Extracted data:

+---+

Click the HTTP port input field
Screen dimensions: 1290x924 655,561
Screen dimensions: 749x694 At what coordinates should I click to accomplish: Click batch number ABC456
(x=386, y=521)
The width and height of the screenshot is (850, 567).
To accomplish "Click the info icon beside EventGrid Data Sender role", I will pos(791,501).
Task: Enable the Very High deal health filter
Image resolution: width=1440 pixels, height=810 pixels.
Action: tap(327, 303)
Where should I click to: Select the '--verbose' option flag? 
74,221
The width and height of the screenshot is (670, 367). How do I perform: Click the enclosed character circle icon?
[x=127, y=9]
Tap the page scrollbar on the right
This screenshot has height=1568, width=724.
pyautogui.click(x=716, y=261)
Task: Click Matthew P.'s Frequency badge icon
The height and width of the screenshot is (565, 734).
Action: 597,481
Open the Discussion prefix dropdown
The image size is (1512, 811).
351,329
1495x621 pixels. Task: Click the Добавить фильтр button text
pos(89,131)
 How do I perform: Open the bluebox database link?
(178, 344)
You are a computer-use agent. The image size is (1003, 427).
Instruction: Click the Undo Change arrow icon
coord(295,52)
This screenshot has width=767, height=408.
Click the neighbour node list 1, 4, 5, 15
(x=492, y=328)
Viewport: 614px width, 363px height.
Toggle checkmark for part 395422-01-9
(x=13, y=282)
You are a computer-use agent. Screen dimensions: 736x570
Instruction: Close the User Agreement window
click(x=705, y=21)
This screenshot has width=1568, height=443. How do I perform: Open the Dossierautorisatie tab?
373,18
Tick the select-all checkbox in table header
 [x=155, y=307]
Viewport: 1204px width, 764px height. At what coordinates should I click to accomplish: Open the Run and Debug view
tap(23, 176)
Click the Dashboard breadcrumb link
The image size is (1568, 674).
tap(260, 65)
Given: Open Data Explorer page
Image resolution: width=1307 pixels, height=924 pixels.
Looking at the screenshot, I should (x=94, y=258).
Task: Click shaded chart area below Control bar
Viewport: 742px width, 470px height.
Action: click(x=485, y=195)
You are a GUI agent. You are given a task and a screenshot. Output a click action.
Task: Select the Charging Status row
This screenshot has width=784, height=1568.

+---+

Work to be completed:
All of the listing above should be restated word for word.

Task answer:
Click the HTTP port input field
Screen dimensions: 1290x924 655,561
Screen dimensions: 749x694 At what coordinates should I click to accomplish: Click batch number ABC456
(x=386, y=521)
The width and height of the screenshot is (850, 567).
To accomplish "Click the info icon beside EventGrid Data Sender role", I will pos(791,501).
Task: Enable the Very High deal health filter
Image resolution: width=1440 pixels, height=810 pixels.
Action: tap(327, 303)
Where should I click to: Select the '--verbose' option flag? 
74,221
The width and height of the screenshot is (670, 367). How do I perform: Click the enclosed character circle icon?
[x=127, y=9]
Tap the page scrollbar on the right
This screenshot has height=1568, width=724.
pyautogui.click(x=716, y=261)
Task: Click Matthew P.'s Frequency badge icon
The height and width of the screenshot is (565, 734).
Action: 597,481
Open the Discussion prefix dropdown
The image size is (1512, 811).
351,329
1495x621 pixels. Task: Click the Добавить фильтр button text
pos(89,131)
 How do I perform: Open the bluebox database link?
(178, 344)
You are a computer-use agent. The image size is (1003, 427).
Instruction: Click the Undo Change arrow icon
coord(295,52)
This screenshot has width=767, height=408.
Click the neighbour node list 1, 4, 5, 15
(x=492, y=328)
Viewport: 614px width, 363px height.
Toggle checkmark for part 395422-01-9
(x=13, y=282)
You are a computer-use agent. Screen dimensions: 736x570
Instruction: Close the User Agreement window
click(x=705, y=21)
This screenshot has width=1568, height=443. How do I perform: Open the Dossierautorisatie tab?
373,18
Tick the select-all checkbox in table header
 [x=155, y=307]
Viewport: 1204px width, 764px height. At what coordinates should I click to accomplish: Open the Run and Debug view
tap(23, 176)
Click the Dashboard breadcrumb link
The image size is (1568, 674).
tap(260, 65)
Given: Open Data Explorer page
Image resolution: width=1307 pixels, height=924 pixels.
Looking at the screenshot, I should (x=94, y=258).
Task: Click shaded chart area below Control bar
Viewport: 742px width, 470px height.
Action: click(x=485, y=195)
You are a GUI agent. You are given a task and a screenshot. Output a click action.
Task: Select the Charging Status row
This screenshot has width=784, height=1568.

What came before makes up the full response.